La composition du Conseil fédéral après le départ de Doris Leuthard et Johann Schneider-Ammann se taille la part du lion dans la presse dominicale. Voici les titres de ces informations du jour:

Le Matin Dimanche / NZZ am Sonntag / SonntagsBlick / SonntagsZeitung: En décembre, le Parlement doit élire non pas une mais deux nouvelles femmes au Conseil fédéral. C’est ce que les Verts, de nombreux socialistes, des membres des partis du centre et des femmes des partis bourgeois exigent, rapporte la NZZ am Sonntag. Le futur gouvernement serait alors composé de trois femmes et de quatre hommes. « Si nous pouvons choisir entre des candidats à compétences égales, nous choisirons des femmes », a déclaré Jürg Grossen, président des Vert’libéraux. Même son de cloche pour Martin Landolt, chef du PBD.

« Le Conseil fédéral devrait refléter la population, deux femmes c’est trop peu. Il en faudrait au moins trois ou quatre », estime Viola Amherd, vice-présidente du groupe PDC, qui est elle-même considérée comme favorite pour briguer le siège laissé par Doris Leuthard. Dans le SonntagsBlick, le ministre des Affaires étrangères Ignazio Cassis affirme sa préférence pour l’élection de deux femmes mais ajoute qu’il ne s’agit pas d’une obligation.

Doris Fiala, présidente des Femmes PLR, a répété à plusieurs reprises qu’elle soutenait une double candidature féminine. Elle souligne dans la SonntagsZeitung que la proposition d’un nom unique, dans ce cas celui de la favorite Karin Keller-Sutter, « serait un signe fort ». Une meilleure représentation des femmes à l’exécutif du pays trouve aussi des partisans au sein de l’UDC. « Trois femmes, ce serait bien », confie à la NZZ am Sonntag la conseillère nationale vaudoise Alice Glauser.

Si deux femmes sont élues au Conseil fédéral en décembre, alors Karin Keller-Suter (PLR/SG) et Viola Amherd (PDC/VS) sont les favorites, affirme enfin Le Matin Dimanche. A gauche, on loue la fiabilité et le sens de l’Etat de la Saint-Galloise; son flair politique est relevé du côté de l’Union suisse des paysans (USP), le plus important lobby. A l’UDC, le Fribourgeois Jean-François Rime assure déjà voter pour elle, selon l’hebdomadaire. Quant à la Valaisanne Viola Amherd, « ses compétences sont reconnues. (…) C’est l’une des élues les plus influentes du Parlement », estime le conseiller national Mathias Reynard (PS/VS). Elle a le soutien des Verts et celui des entourages des conseillers fédéraux, affirme Le Matin Dimanche. « C’est une femme de parole », explique aussi Jean-Luc Addor (UDC/VS).

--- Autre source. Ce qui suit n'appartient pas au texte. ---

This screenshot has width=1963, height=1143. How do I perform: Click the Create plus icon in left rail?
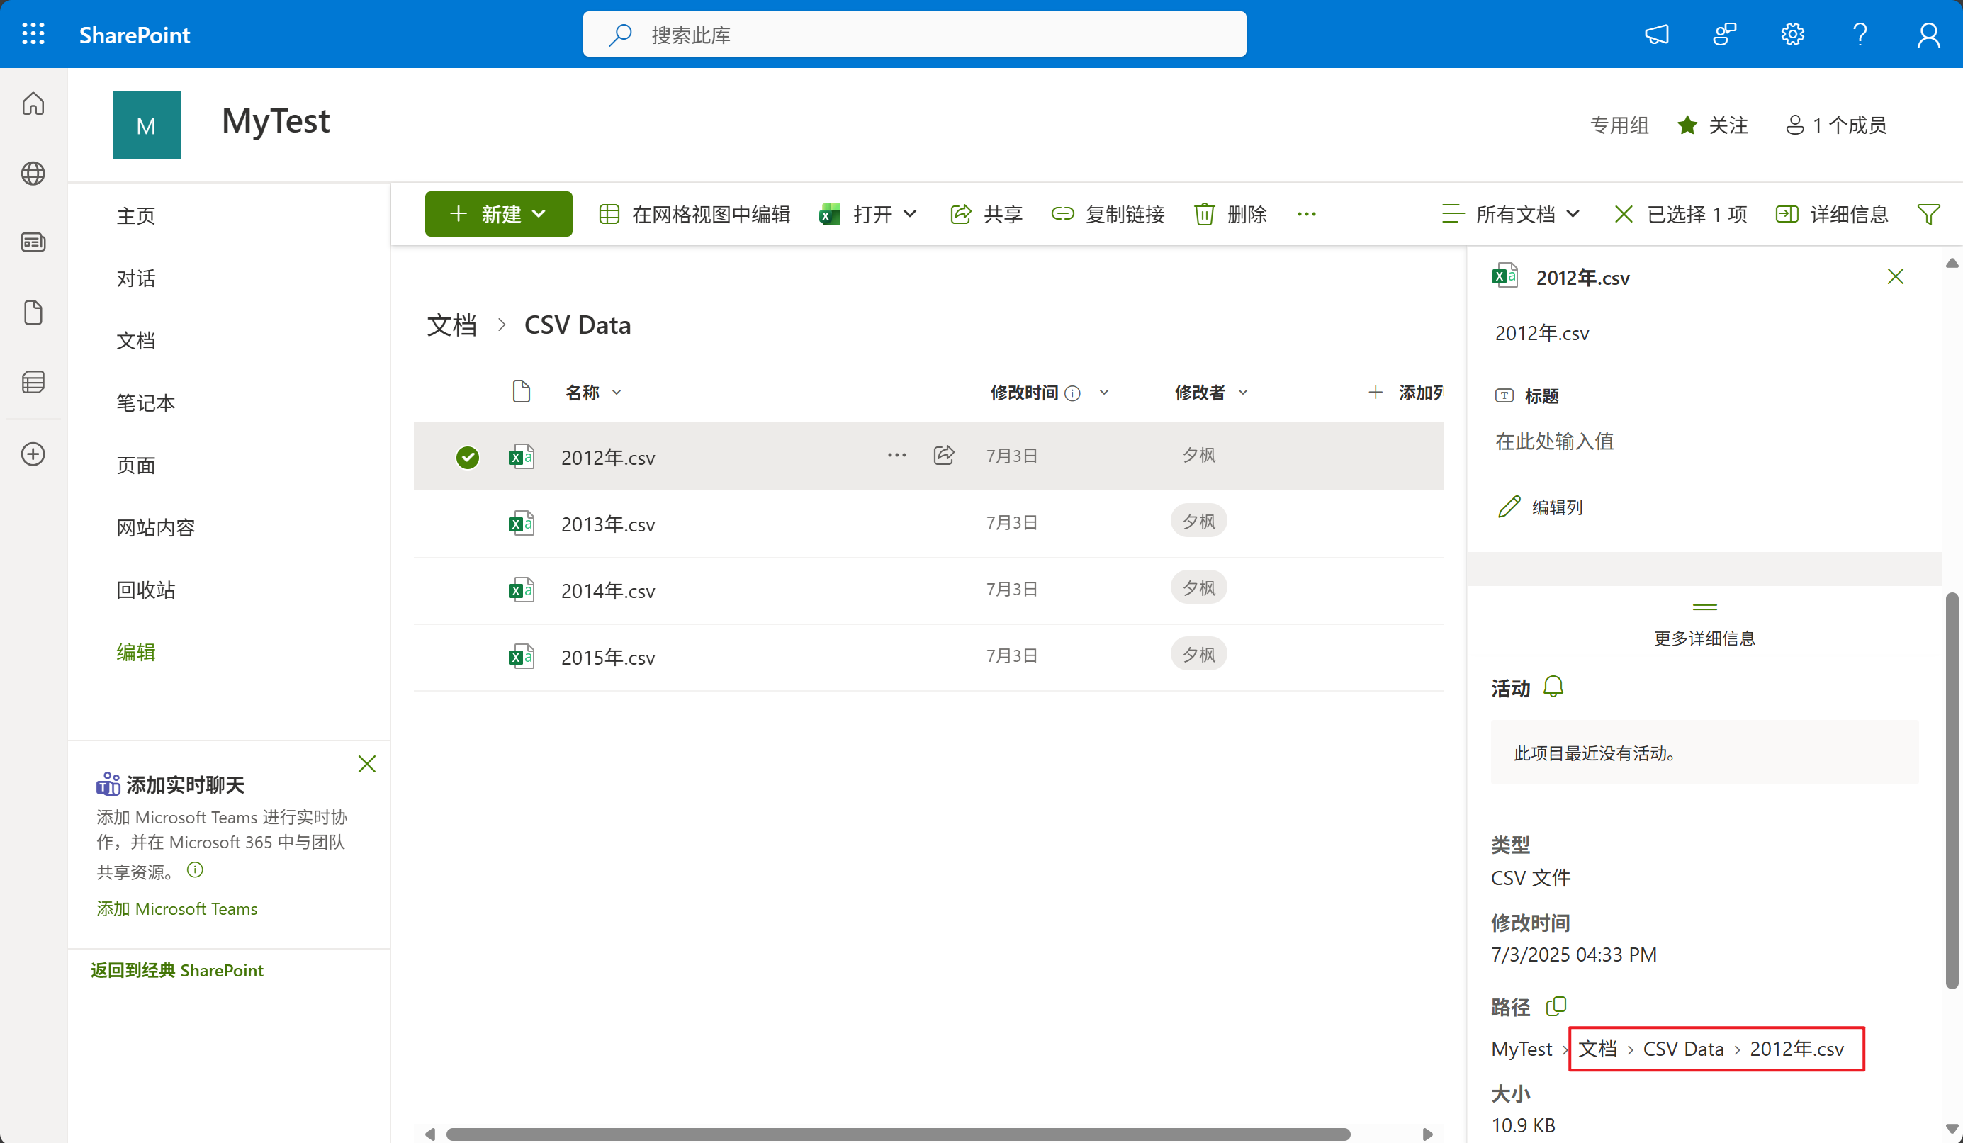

Campagne soft pour l’initiative pour l’autodétermination

SonntagsBlick: L’UDC mise sur une campagne soft pour son initiative « pour l’autodétermination ». Cette fois, note le SonntagsBlick, il n’y aura pas de mouton blanc qui dégage d’un coup de pattes un mouton noir, pas de minarets qui quadrillent un drapeau suisse, ni de corbeaux menaçants et démesurément grands prêts à croquer le territoire helvète. Cette fois, l’affiche montre une jeune femme blonde tenant un « oui » de sa main gauche. Elle est accompagnée du texte « Oui à la démocratie directe – oui à l’autodétermination », écrit sur fond orange. Rien ne rappelle l’UDC et ses couleurs traditionnelles rouge, blanc, noir – même le logo a disparu. Le message a été délibérément gardé simple parce que la question de l’autodétermination était également assez simple, explique au journal le chef de la campagne, Thomas Matter (UDC/ZH). »Nous voulons un vote objectif ». Les citoyens suisses trancheront le 25 novembre. Le Conseil fédéral et le parlement recommandent de rejeter le texte de l’initiative qu’ils jugent « dangereux ».

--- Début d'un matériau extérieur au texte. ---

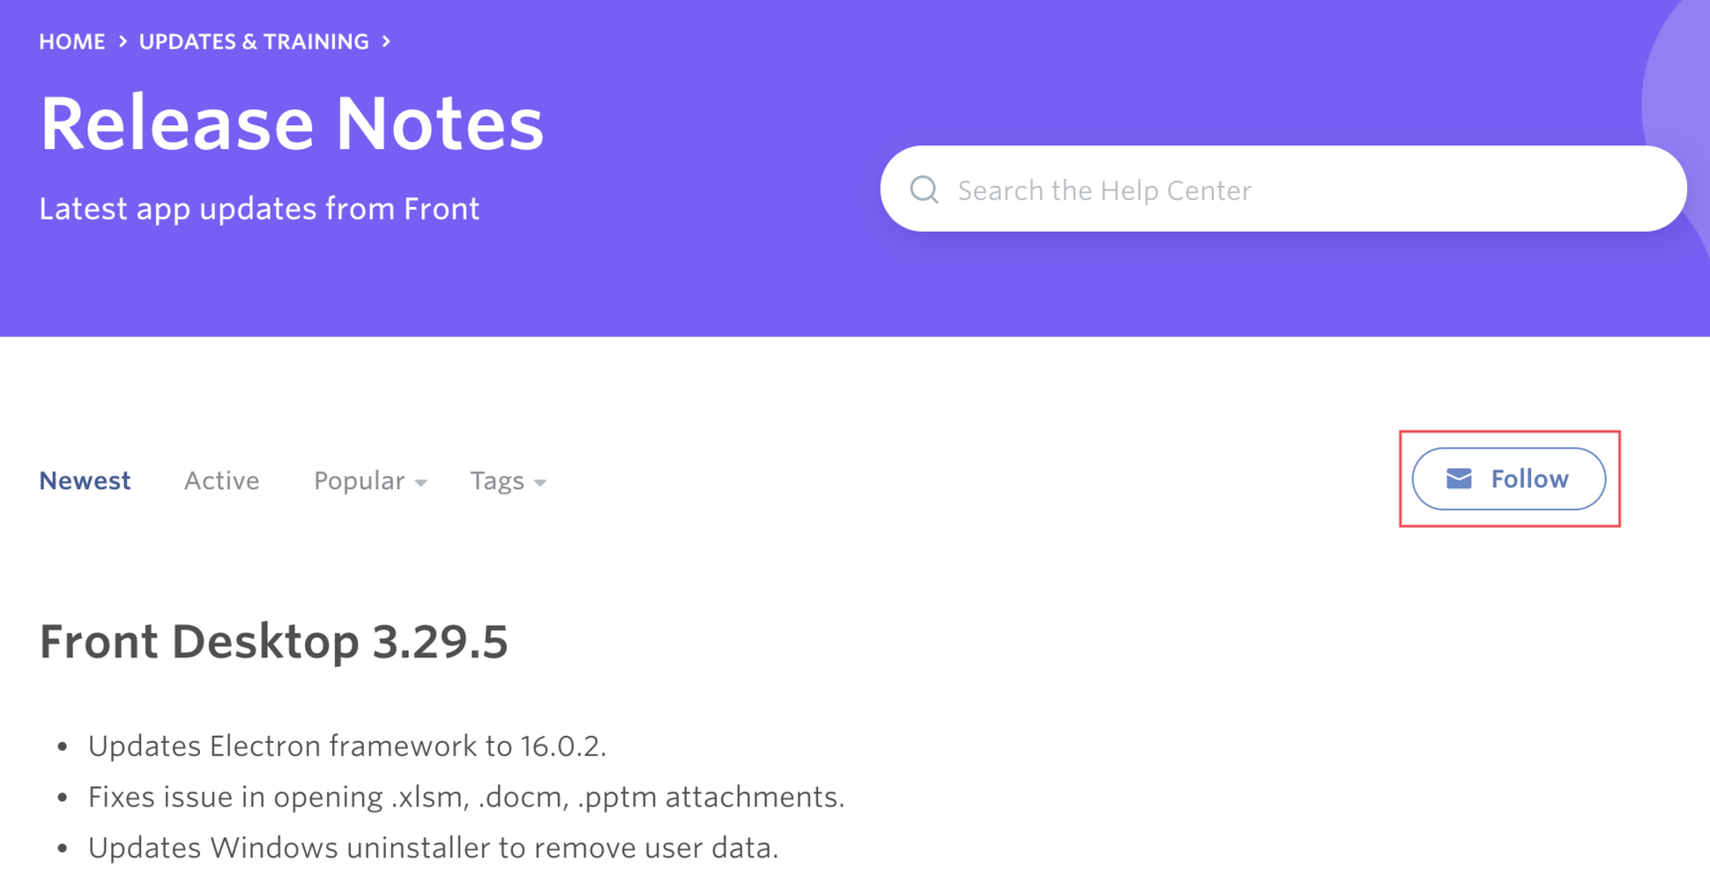Image resolution: width=1710 pixels, height=884 pixels.
Task: Select the Updates Electron framework bullet
Action: [347, 746]
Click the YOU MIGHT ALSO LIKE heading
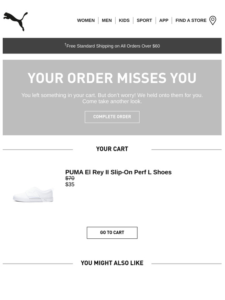The height and width of the screenshot is (300, 225). (x=112, y=263)

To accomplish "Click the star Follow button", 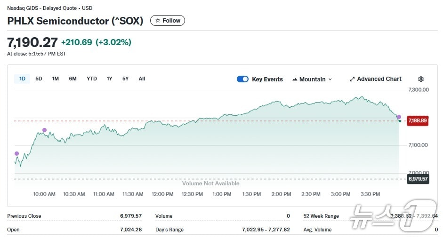I will pyautogui.click(x=168, y=21).
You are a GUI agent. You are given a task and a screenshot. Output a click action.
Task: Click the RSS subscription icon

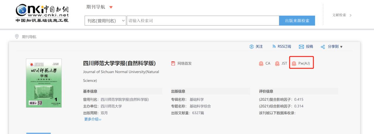(274, 47)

NZZ am Sonntag: Le nombre de demandeurs d’asile est en baisse en Suisse et a atteint le même niveau qu’il y a huit ans. Le Secrétariat d’État aux migrations estime à environ 16’500, le nombre de nouvelles demandes d’asile en Suisse pour l’année 2018, a-t-il détaillé au journal alémanique NZZ am Sonntag. C’est moins que la moitié du total enregistré en 2015, au plus fort de la crise migratoire. Cette année-là, environ 40’000 requêtes avaient été déposées. Cette baisse se reflète également dans le nombre de demandeurs d’asile que la Confédération répartit chaque mois entre les cantons. Face à ce recul, de nombreux cantons et communes ferment actuellement leurs centres d’asile.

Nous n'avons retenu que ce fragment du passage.